UCIMLRepo.jl

A small package to allow for easy access and download of datasets from UCI ML repository
Popularity
3 Stars
Updated Last
3 Years Ago
Started In
March 2014

UCI Machine Learning Repository

A Julia package for UCI ML repositories

UC Irvine Machine Learning Repository is one the most popular collection of datasets that are avalaible for free.

This Package provides functions for the user to easily download from the website directly into a DataFrame.

Additionally, another function allows the user to view the accompanying metadata about the dataset.

Installation

julia> Pkg.clone("git://github.com/siddhantjain/UCIMLRepo.jl.git")

note: There are some errors that have been reported so far when trying to run this package on a windows machine. This space will be updated as and when the errors are cleared for windows machine

Exported Functions

Two functions are available

1. ucirepodata("DataSetName")
2. ucirepoinfo("DataSetName")
3. ucirepolist()

Basic Examples

Obtain a DataFrame with the entire iris data set

using UCIMLRepo
df = ucirepodata("iris") 

Alternatively, you may mention the exact link of the dataset to be loaded. There is an optional argument that you need to set to false to do so.

using UCIMLRepo
df = ucirepodata("http://archive.ics.uci.edu/ml/machine-learning-databases/iris/iris.data",false) 

Fetching information on the dataset

print on STDOUT all the relevant information regarding the dataset

using UCIMLRepo
ucirepoinfo("iris") 

As before the exact link may be mentioned for more information on the dataset

using UCIMLRepo
ucirepoinfo("http://archive.ics.uci.edu/ml/machine-learning-databases/iris/iris.names", false)

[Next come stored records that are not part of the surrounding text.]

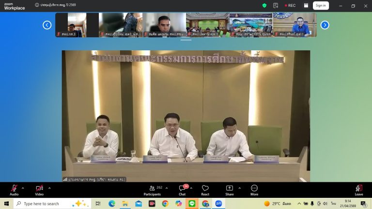Open the Participants panel
Screen dimensions: 372x209
tap(152, 189)
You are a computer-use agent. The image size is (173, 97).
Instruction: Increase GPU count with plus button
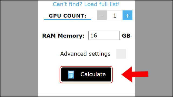pyautogui.click(x=127, y=15)
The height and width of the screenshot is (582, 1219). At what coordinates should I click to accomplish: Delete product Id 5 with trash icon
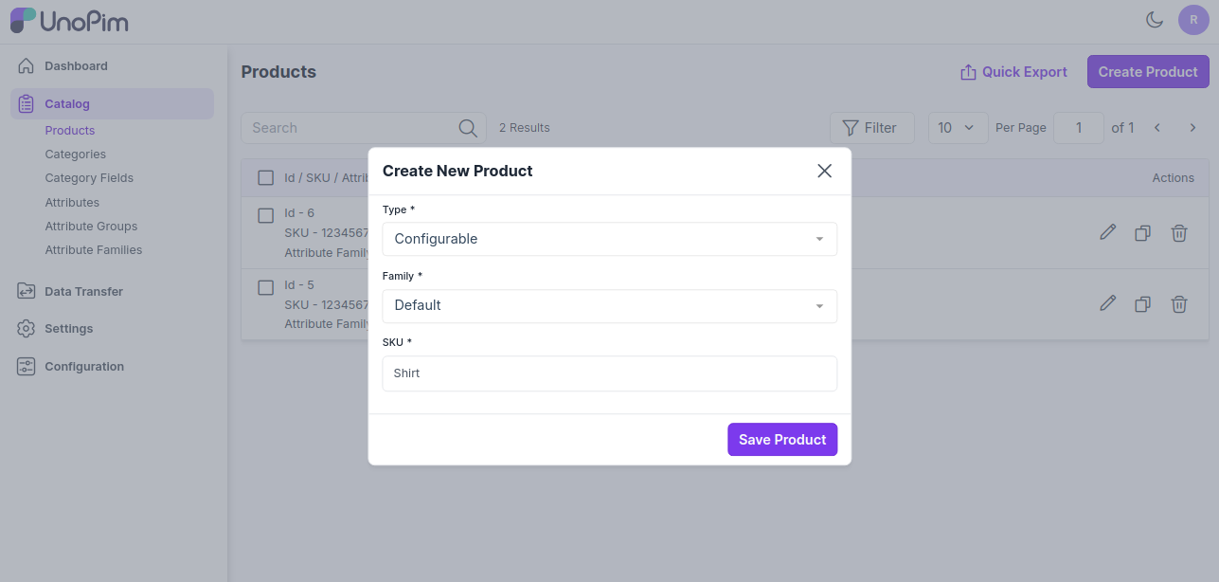click(1178, 303)
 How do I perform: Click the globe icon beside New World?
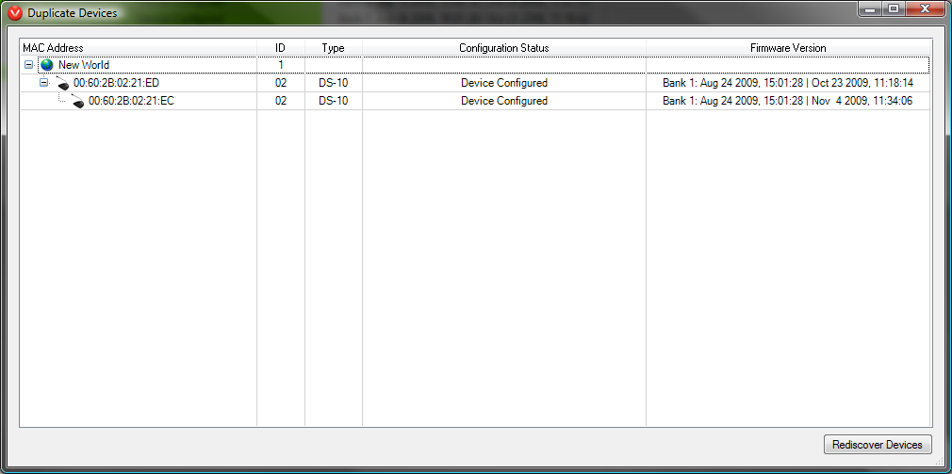(x=47, y=65)
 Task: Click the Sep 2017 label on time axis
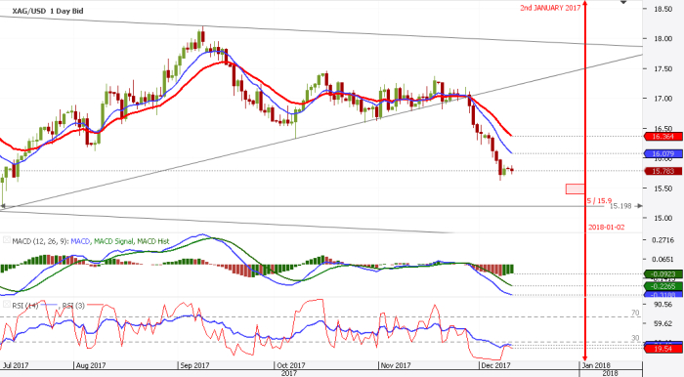(x=194, y=365)
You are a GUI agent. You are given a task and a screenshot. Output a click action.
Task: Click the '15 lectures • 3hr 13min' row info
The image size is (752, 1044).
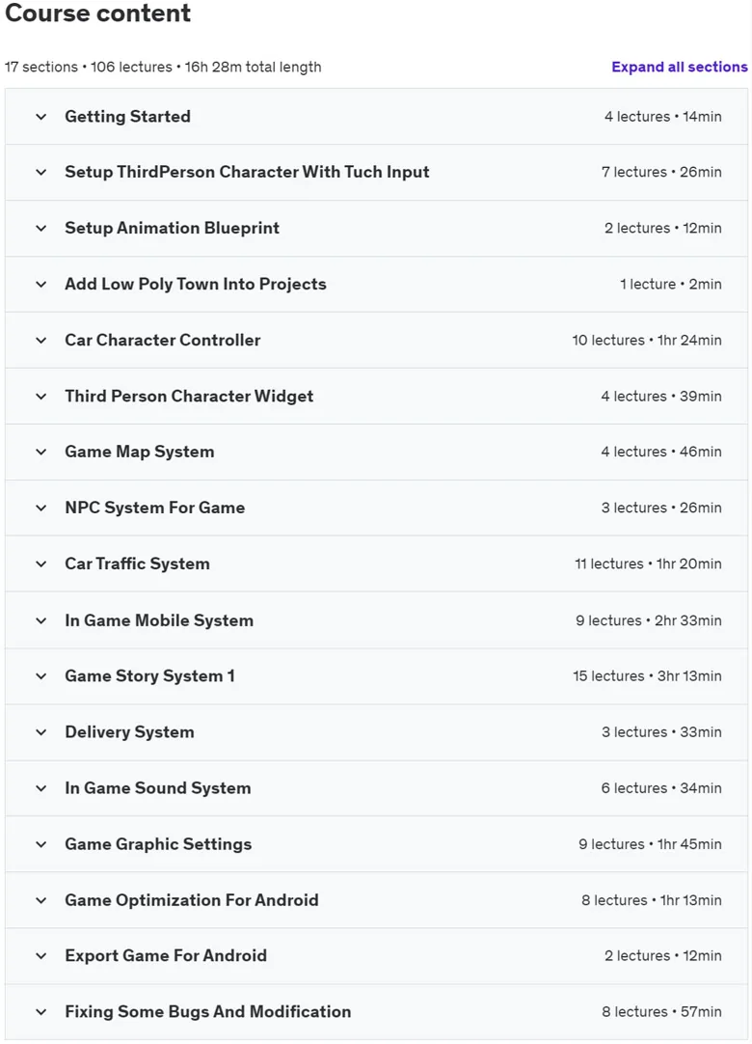pos(648,676)
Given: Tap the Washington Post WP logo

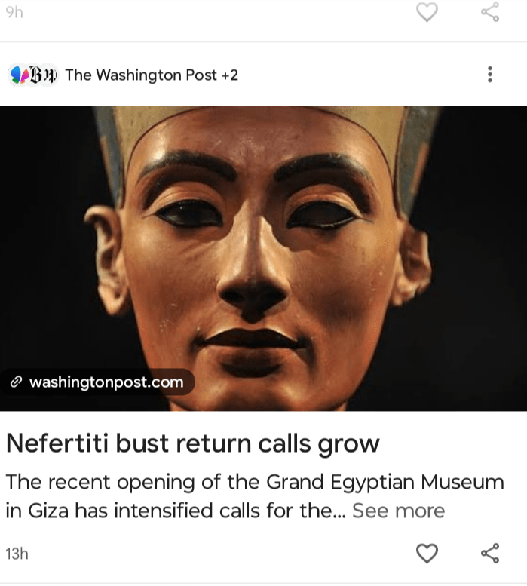Looking at the screenshot, I should [50, 75].
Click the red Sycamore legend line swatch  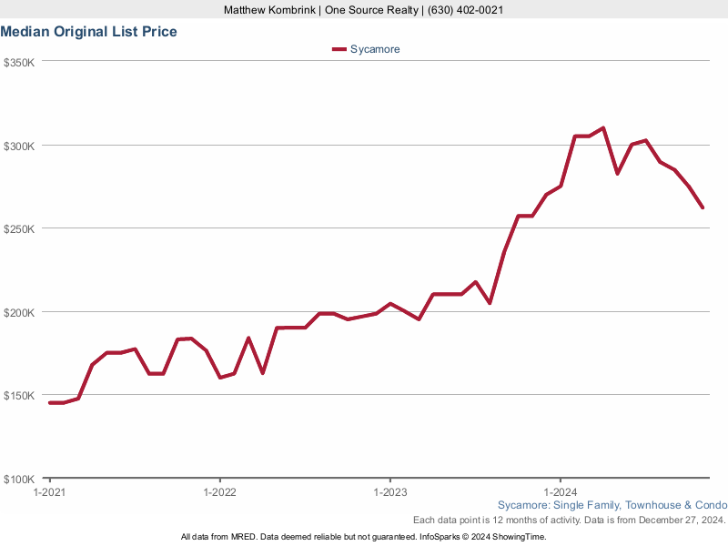click(x=339, y=49)
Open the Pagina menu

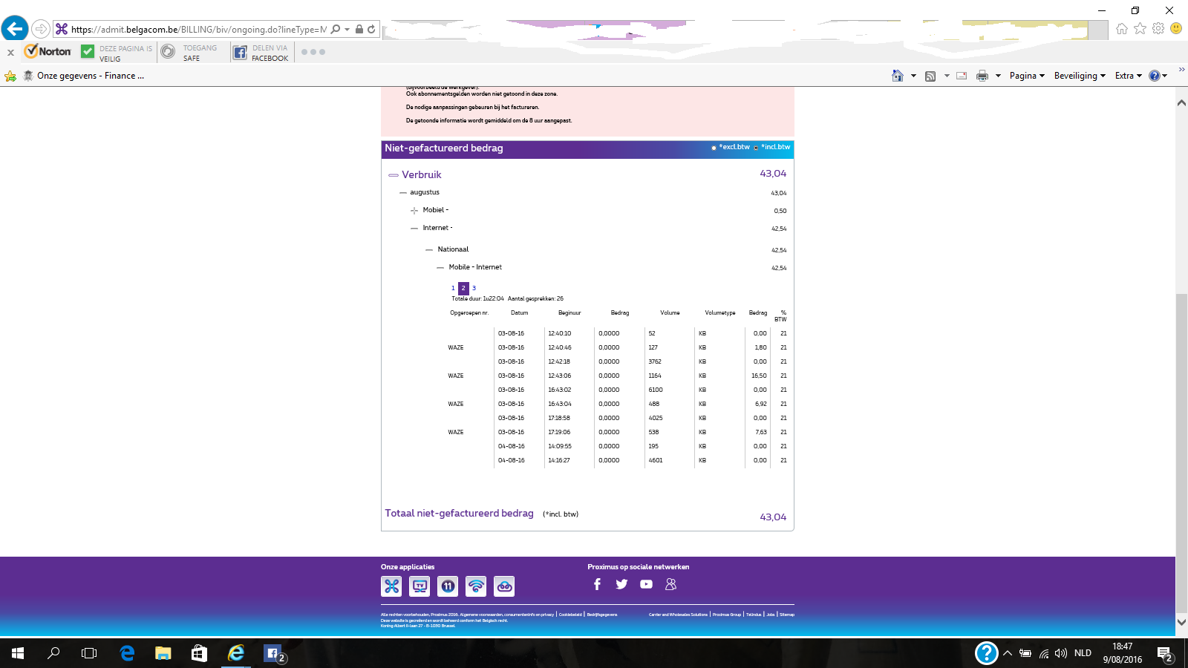tap(1026, 76)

Fetching list of all datasets and default task

The package also displays all the packages that are available at the UCI ML repositories. For this end, a simple function as follows can be used

using UCIMLRepo
ucirepolist()

TO DO

  • Add functionality to parse the output from ucirepoinfo and automatically name the attributes in the DataFrame

  • Add functionality to have a seperate datatype for each attribute in the dataset based on the output from ucirepoinfo

  • Better error handling routines

  • Allow for user to enter the url of the dataset

  • Improve speed of ucirepolist